Saved data entries:
☆ ☆ ☆
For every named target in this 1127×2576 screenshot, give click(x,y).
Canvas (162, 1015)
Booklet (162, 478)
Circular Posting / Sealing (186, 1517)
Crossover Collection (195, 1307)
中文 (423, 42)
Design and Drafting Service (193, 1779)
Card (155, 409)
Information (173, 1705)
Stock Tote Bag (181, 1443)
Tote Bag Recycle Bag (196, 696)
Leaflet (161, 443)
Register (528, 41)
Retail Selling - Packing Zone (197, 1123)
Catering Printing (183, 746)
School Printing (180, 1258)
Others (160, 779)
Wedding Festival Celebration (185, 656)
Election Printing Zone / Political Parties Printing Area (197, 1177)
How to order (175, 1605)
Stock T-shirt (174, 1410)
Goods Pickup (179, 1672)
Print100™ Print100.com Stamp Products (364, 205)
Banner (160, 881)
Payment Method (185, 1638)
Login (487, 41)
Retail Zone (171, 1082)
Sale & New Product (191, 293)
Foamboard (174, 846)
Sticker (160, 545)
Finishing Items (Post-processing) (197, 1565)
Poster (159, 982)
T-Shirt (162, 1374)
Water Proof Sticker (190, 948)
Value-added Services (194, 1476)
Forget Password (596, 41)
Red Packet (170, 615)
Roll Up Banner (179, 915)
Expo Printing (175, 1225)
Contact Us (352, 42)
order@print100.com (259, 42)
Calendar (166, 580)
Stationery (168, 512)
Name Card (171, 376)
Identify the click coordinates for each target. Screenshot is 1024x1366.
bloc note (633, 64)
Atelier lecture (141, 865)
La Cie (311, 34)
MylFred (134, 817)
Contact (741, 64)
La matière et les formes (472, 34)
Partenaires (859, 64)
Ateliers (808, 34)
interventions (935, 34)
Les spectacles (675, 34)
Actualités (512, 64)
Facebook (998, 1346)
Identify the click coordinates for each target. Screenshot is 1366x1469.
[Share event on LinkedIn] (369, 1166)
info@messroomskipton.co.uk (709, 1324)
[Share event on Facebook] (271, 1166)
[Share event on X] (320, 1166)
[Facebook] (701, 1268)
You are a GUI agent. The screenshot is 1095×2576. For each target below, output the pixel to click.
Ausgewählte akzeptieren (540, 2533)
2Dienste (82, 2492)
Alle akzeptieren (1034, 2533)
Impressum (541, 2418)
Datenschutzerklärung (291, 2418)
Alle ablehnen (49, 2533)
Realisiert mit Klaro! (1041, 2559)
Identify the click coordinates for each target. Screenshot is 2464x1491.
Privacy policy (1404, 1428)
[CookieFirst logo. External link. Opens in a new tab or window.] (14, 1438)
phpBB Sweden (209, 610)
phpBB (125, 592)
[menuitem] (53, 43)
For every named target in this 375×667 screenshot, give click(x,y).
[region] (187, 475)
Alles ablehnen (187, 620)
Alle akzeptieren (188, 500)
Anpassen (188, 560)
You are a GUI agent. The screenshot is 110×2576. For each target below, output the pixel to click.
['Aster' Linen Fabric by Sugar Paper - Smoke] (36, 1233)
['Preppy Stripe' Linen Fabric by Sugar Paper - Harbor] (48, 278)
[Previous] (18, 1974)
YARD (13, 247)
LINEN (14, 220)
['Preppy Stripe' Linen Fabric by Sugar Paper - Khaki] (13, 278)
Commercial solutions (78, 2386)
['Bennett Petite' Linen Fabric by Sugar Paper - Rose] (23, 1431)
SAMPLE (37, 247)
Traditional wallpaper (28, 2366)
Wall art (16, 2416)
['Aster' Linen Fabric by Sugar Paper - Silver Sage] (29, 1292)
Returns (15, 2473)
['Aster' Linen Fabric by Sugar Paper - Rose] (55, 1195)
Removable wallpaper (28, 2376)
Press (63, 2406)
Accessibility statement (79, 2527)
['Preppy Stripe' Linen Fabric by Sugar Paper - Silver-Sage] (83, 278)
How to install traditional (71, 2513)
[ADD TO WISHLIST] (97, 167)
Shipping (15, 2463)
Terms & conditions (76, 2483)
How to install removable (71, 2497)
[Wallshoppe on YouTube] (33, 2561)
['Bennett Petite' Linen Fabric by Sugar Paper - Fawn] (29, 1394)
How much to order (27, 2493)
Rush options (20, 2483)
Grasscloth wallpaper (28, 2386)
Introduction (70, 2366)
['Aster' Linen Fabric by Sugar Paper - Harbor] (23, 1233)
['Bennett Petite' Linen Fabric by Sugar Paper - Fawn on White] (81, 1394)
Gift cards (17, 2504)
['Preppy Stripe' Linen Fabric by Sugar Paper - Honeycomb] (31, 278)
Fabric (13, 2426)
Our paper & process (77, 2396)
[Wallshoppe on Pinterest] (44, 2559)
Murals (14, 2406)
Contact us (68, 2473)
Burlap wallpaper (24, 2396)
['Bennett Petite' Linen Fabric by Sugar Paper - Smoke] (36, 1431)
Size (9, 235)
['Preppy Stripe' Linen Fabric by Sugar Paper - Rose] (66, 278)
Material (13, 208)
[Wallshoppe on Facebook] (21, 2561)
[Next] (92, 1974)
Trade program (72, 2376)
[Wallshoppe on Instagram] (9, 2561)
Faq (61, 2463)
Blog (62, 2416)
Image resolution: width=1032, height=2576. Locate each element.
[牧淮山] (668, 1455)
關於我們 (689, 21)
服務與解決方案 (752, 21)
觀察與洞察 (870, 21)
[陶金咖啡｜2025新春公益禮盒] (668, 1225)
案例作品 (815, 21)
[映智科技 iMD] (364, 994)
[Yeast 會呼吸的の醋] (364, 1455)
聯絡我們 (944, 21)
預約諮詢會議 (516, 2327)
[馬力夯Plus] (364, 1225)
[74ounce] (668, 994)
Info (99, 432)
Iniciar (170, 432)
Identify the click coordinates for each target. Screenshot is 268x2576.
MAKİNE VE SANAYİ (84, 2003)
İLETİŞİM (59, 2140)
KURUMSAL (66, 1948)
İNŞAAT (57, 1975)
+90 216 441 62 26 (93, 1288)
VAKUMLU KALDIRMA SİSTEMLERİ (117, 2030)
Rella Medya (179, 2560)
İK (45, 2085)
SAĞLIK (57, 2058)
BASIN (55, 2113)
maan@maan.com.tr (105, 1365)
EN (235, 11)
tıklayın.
☆ ☆ ☆
### WHAT IS EXPECTED
Select the lines from the entries that include the word "Printing".

### SOLUTION BELOW
Catering Printing (183, 746)
School Printing (180, 1258)
Election Printing Zone / Political Parties Printing Area (197, 1177)
Expo Printing (175, 1225)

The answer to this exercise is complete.